• WHAT IS REQUIRED
Starting from the line that holds "This screenshot has width=644, height=362.", output exactly each line through the end of the listing. Do not copy pictures.

• DATA RECORDS
* * * * * * * * *

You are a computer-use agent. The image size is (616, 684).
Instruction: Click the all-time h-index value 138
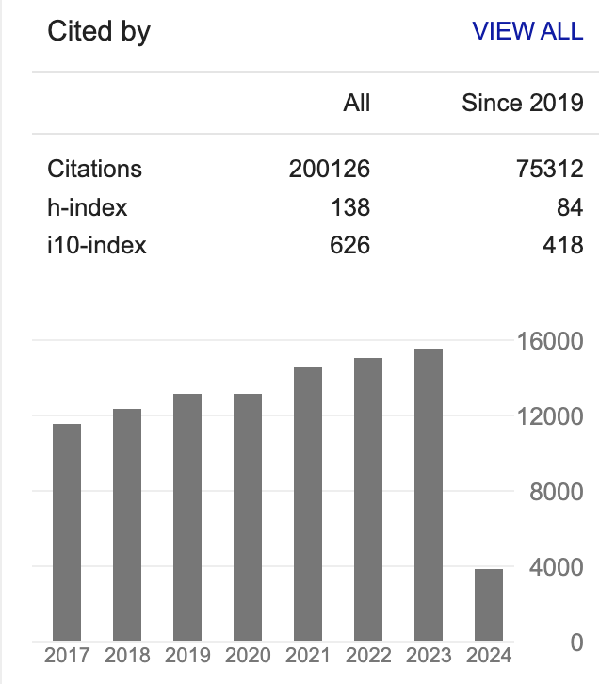point(349,208)
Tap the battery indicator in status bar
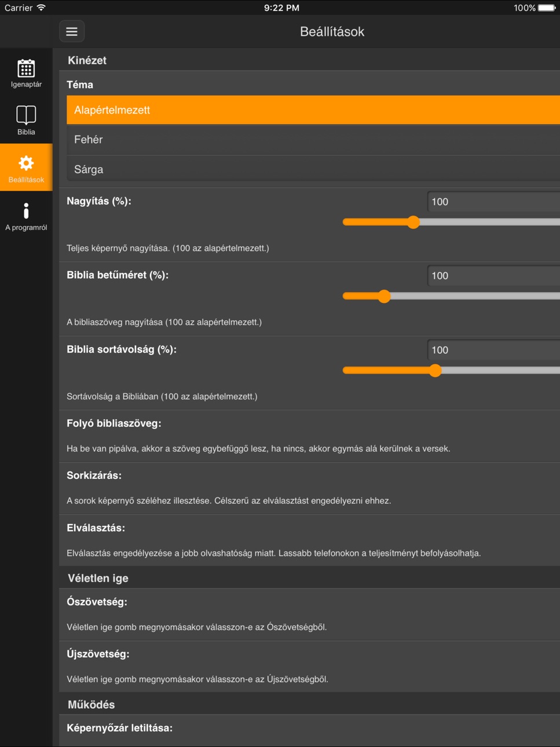560x747 pixels. click(547, 8)
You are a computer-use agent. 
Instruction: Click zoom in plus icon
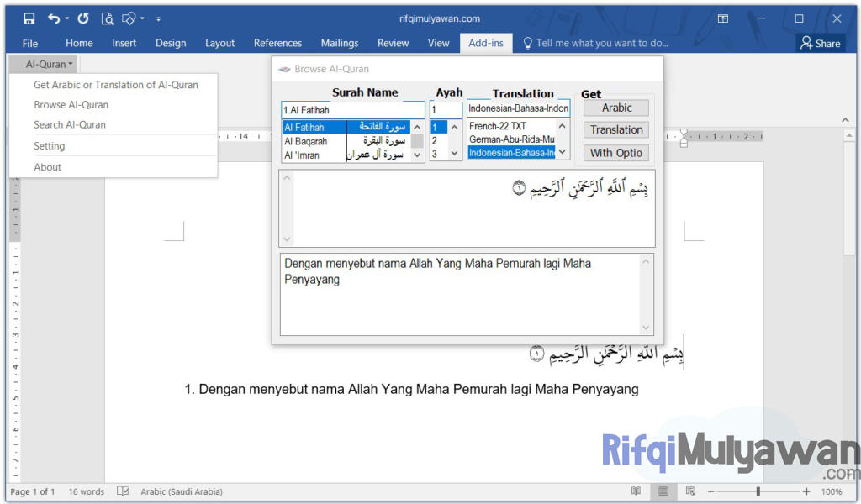[x=806, y=491]
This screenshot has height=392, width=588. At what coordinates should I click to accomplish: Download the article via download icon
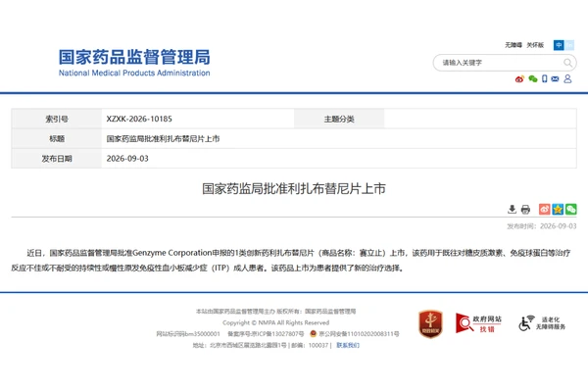[x=512, y=209]
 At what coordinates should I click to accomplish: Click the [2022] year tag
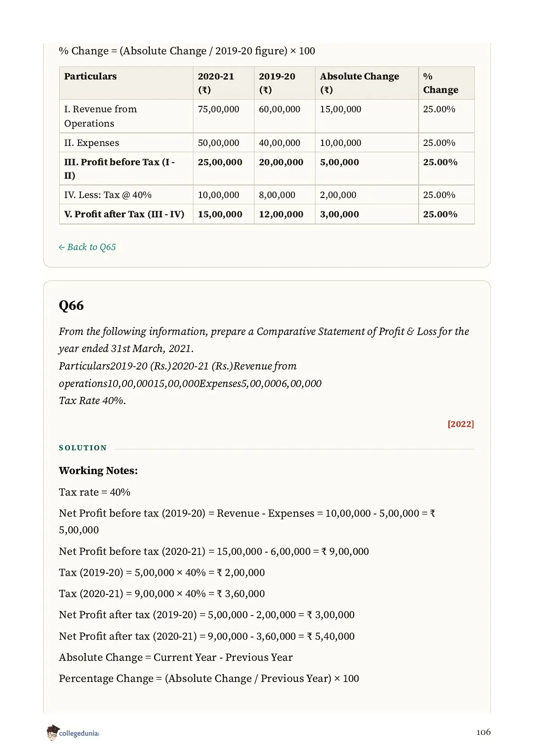click(460, 424)
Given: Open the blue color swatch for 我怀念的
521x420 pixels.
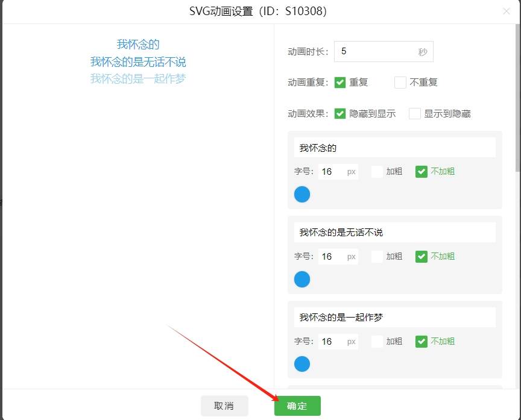Looking at the screenshot, I should tap(302, 194).
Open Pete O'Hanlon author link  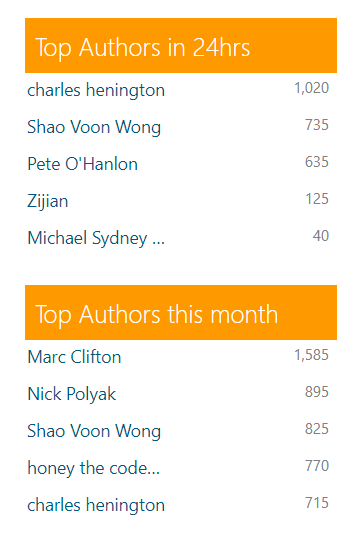pyautogui.click(x=82, y=164)
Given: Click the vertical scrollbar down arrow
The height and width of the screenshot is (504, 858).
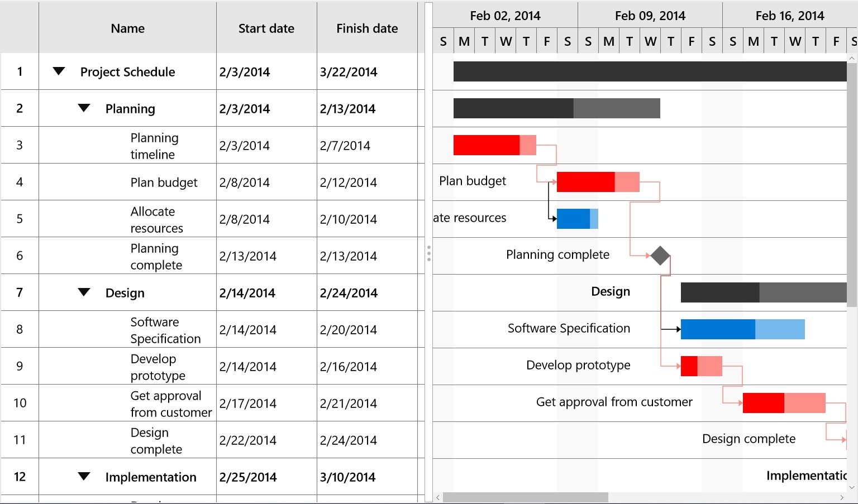Looking at the screenshot, I should [852, 487].
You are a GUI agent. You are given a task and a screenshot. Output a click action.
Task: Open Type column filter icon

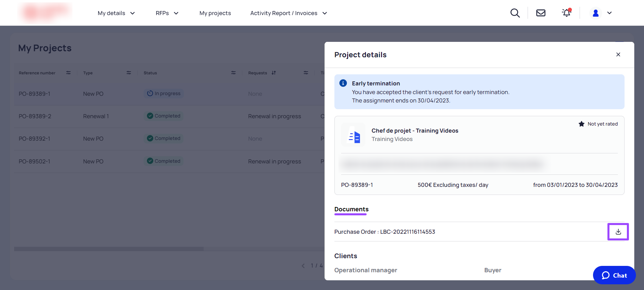click(129, 73)
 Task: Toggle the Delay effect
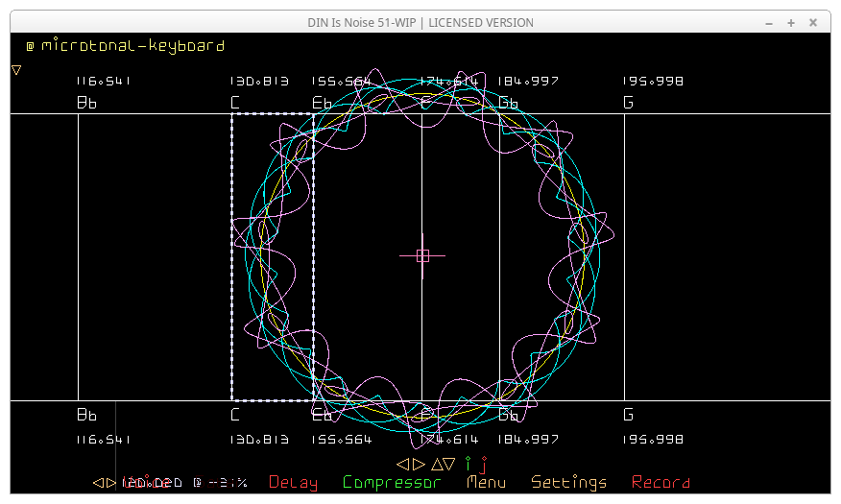[293, 482]
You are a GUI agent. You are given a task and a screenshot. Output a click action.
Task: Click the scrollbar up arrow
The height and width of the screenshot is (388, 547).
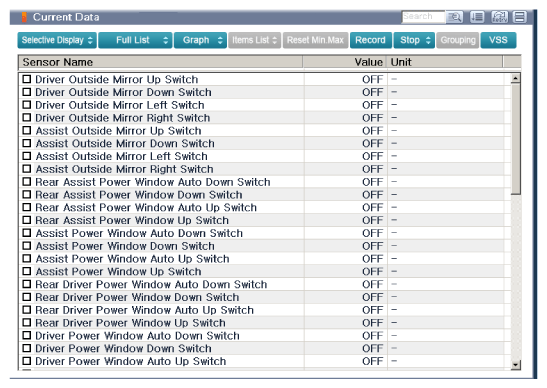coord(516,78)
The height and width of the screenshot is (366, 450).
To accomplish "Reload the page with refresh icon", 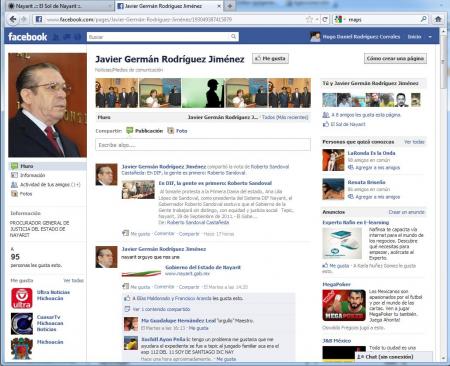I will [325, 19].
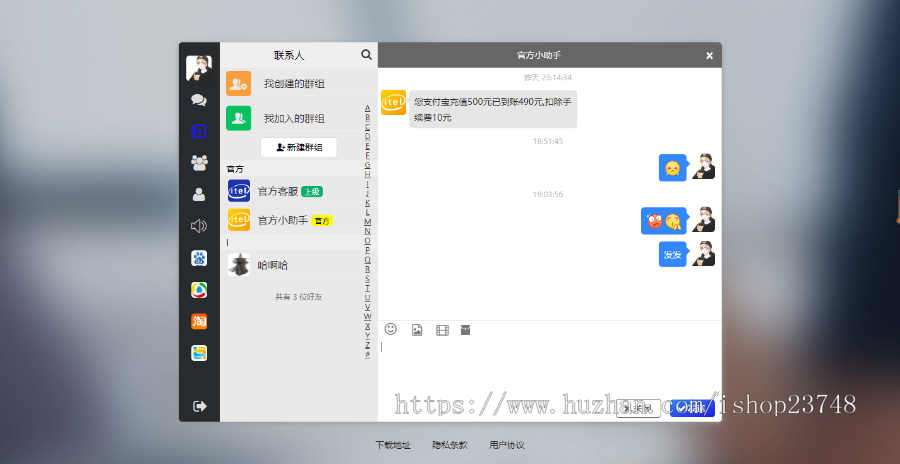
Task: Select contact 哈啊哈
Action: [272, 265]
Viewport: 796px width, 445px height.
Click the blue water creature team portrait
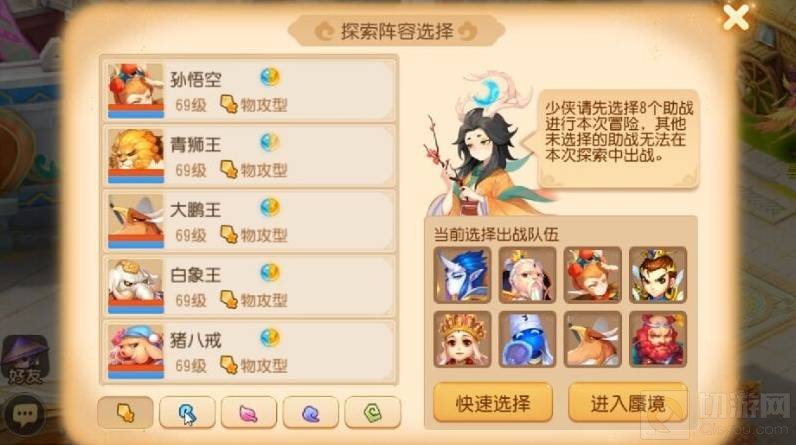527,339
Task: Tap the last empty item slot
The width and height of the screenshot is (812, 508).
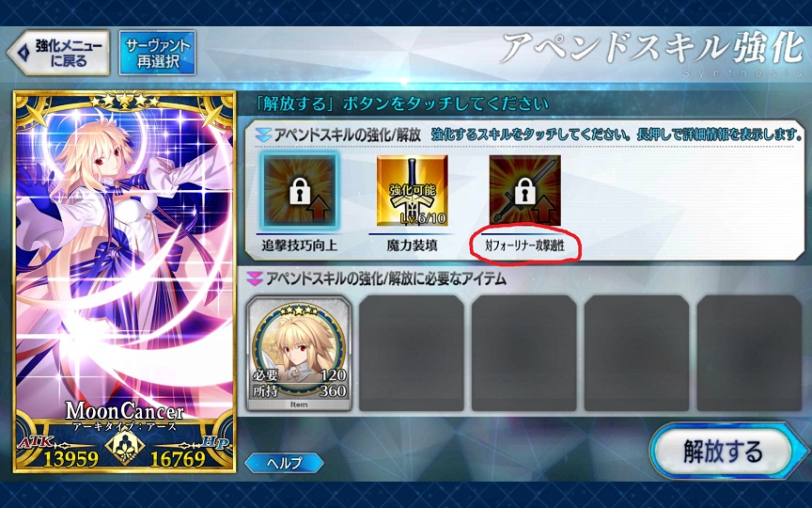Action: pyautogui.click(x=749, y=353)
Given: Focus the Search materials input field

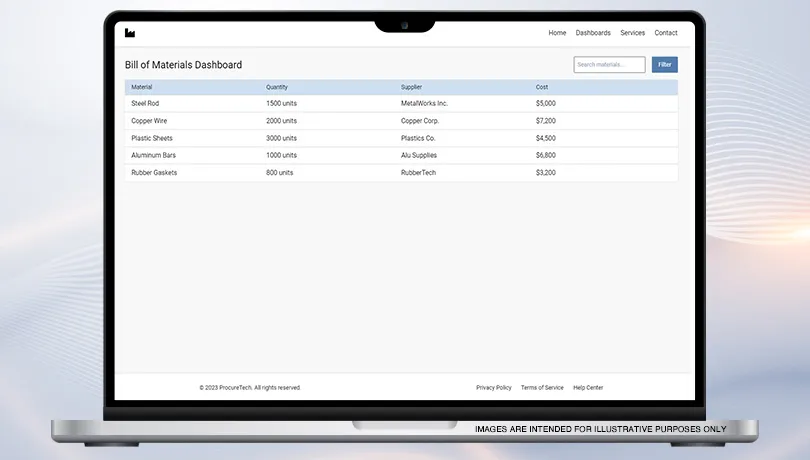Looking at the screenshot, I should (609, 65).
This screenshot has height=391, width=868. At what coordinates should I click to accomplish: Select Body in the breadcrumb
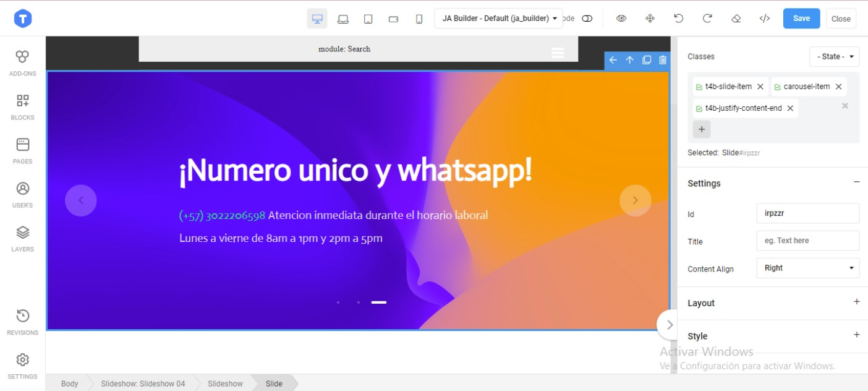[69, 384]
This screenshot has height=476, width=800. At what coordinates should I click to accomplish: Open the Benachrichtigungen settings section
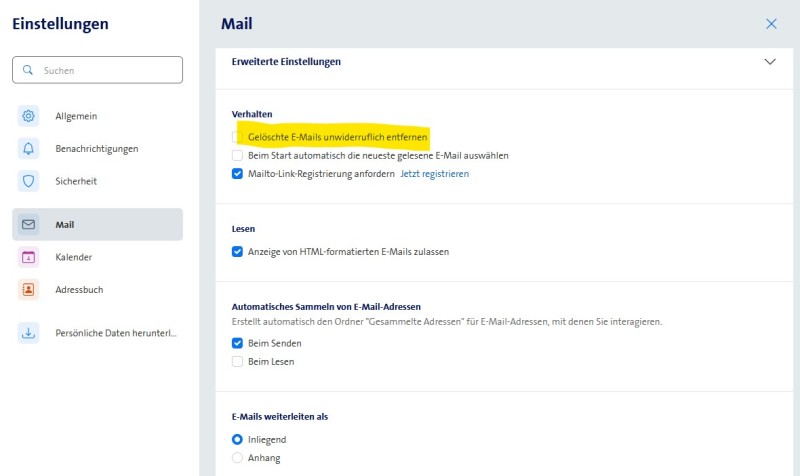[x=96, y=149]
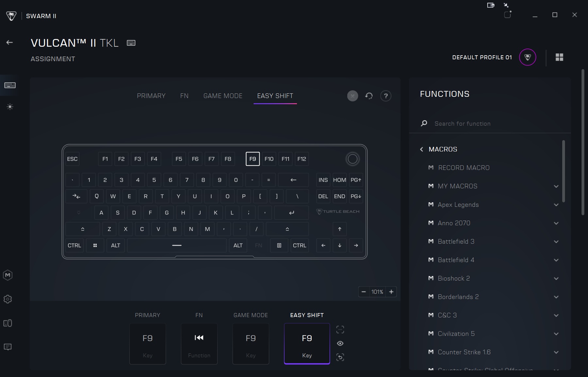Viewport: 588px width, 377px height.
Task: Open the macro manager sidebar icon
Action: (x=8, y=275)
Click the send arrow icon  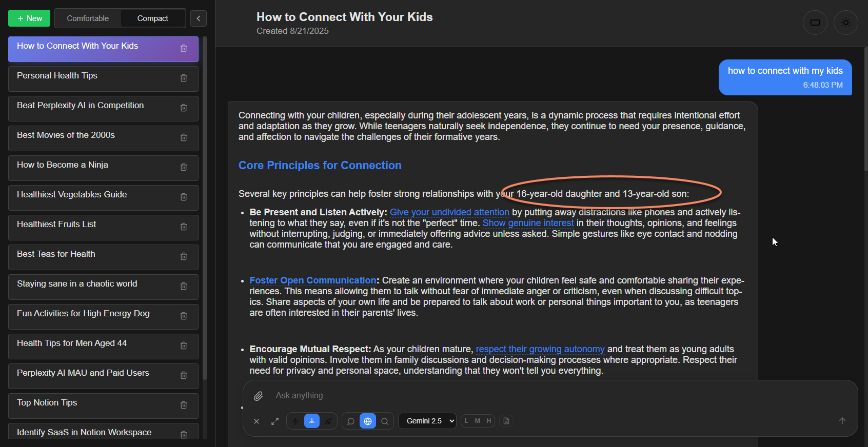(x=842, y=421)
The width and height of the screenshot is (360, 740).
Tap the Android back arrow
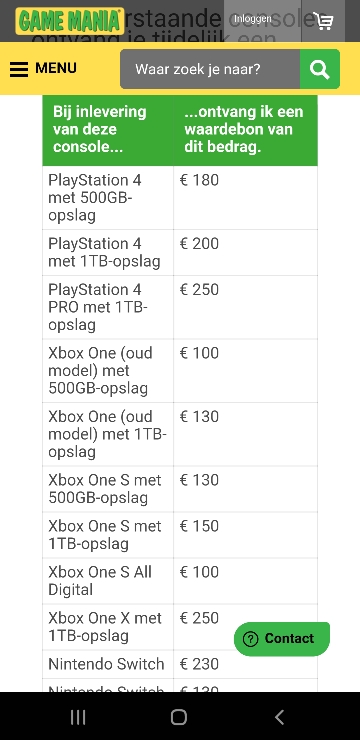pyautogui.click(x=279, y=717)
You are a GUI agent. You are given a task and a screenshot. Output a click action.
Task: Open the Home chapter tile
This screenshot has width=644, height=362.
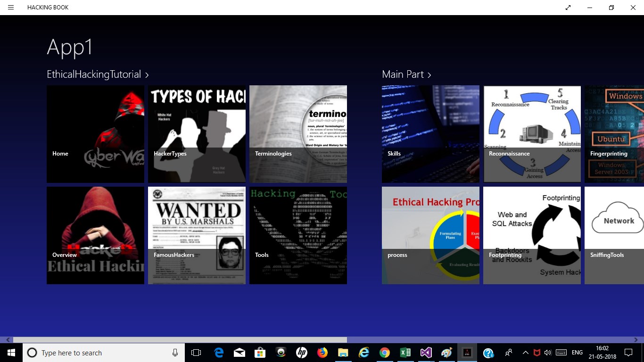pyautogui.click(x=95, y=134)
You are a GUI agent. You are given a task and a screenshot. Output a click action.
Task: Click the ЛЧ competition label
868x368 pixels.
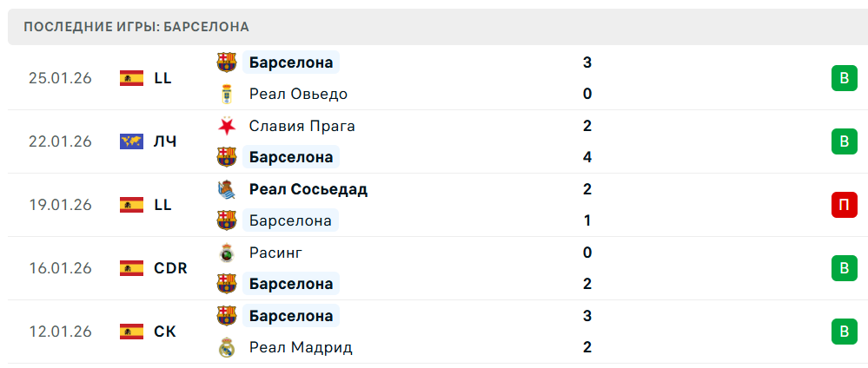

* * * * * * * * *

• RESULT OF THIS TASK
This screenshot has width=644, height=362.
pyautogui.click(x=95, y=134)
You are a GUI agent. You are given a task and a screenshot. Output a click action.
Task: Click the ЛЧ competition label
868x368 pixels.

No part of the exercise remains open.